Адвокат улыбнулась ему на прощание и ушла, оставив его одного. Тайс Бирк-Ларсен сидел один в камере, в синей тюремной робе и черных ботинках, заросший рыжеватой щетиной. Он сидел и думал о странном мире по ту сторону двери.
От неожиданной радости Пернилле вскрикнула. Тут же позвонила Лотте, попросила приглядеть за детьми, стала собираться.
Сестра появилась очень скоро, успев забежать в магазин, чтобы купить племянникам конфет и новую книжку.
Эти ежедневные ритуалы, принимаемые до поры до времени как должное, — суть семьи. И источник боли, когда семья сломана.
Лотта набрала ванну, помогла мальчишкам забраться в воду. Пернилле, уже в плаще, хотела взять ключи от машины со стола, мимоходом глянула в пакет с покупками Лотты, подумала: всего одна упаковка конфет.
Маленькая бутылочка с шампунем, чипсы, печенье… Лотта жила одна и покупала все в смехотворно малых количествах. Сверху в пакет была брошена пачка писем, — видимо, Лотта хотела разобрать почту, когда дети заснут.
Ее вдруг привлек квадратный плотный конверт с казенным шрифтом, лежащий сверху. На нем было напечатано имя Нанны и адрес Лотты.
Из ванной доносился детский визг и голос Лотты, усмирявшей племянников.
— Дай мне утку! — кричал Эмиль.
— Сначала прекрати плескаться водой, — говорила ему Лотта.
Не думая, Пернилле достала конверт, вскрыла его. Внутри была серебряная открытка с изображением наряженной елки. Приглашение на корпоративную рождественскую вечеринку в какой-то ночной клуб в центре. Через четыре недели.
Она смотрела на приглашение и чувствовала, как стынет душа от холода предательства.
— Где же эта утка? — спрашивала Лотта из-за двери ванной. — Ага. Вот она.
Она нашла игрушку, потом вышла попрощаться с Пернилле. И все поняла.
— Нанна работала с тобой, — произнесла Пернилле, сжимая в руках открытку. — Она дала им твой адрес.

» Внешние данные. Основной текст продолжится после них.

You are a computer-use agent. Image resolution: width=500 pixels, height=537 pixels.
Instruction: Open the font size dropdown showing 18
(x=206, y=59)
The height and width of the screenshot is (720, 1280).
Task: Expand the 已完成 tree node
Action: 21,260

Вот почему мы ни о чем не знали.
Лотта с виноватым видом подошла к Пернилле, взяла у нее приглашение.
— Когда это началось?
«Ах ты, сестра моя младшая, — думала Пернилле. — Никогда не доверяла тебе».
— В январе.
Пернилле вспомнилось, какой Лотта была в детстве — проказливым, изворотливым ребенком. Она мало изменилась с тех пор, как оказалось.
— Нанна иногда подрабатывала у нас, на заменах. А летом вовсе перестала.
Пернилле этого было мало. Лотта облизнула губы, попыталась взять себя в руки, выглядеть более убедительно.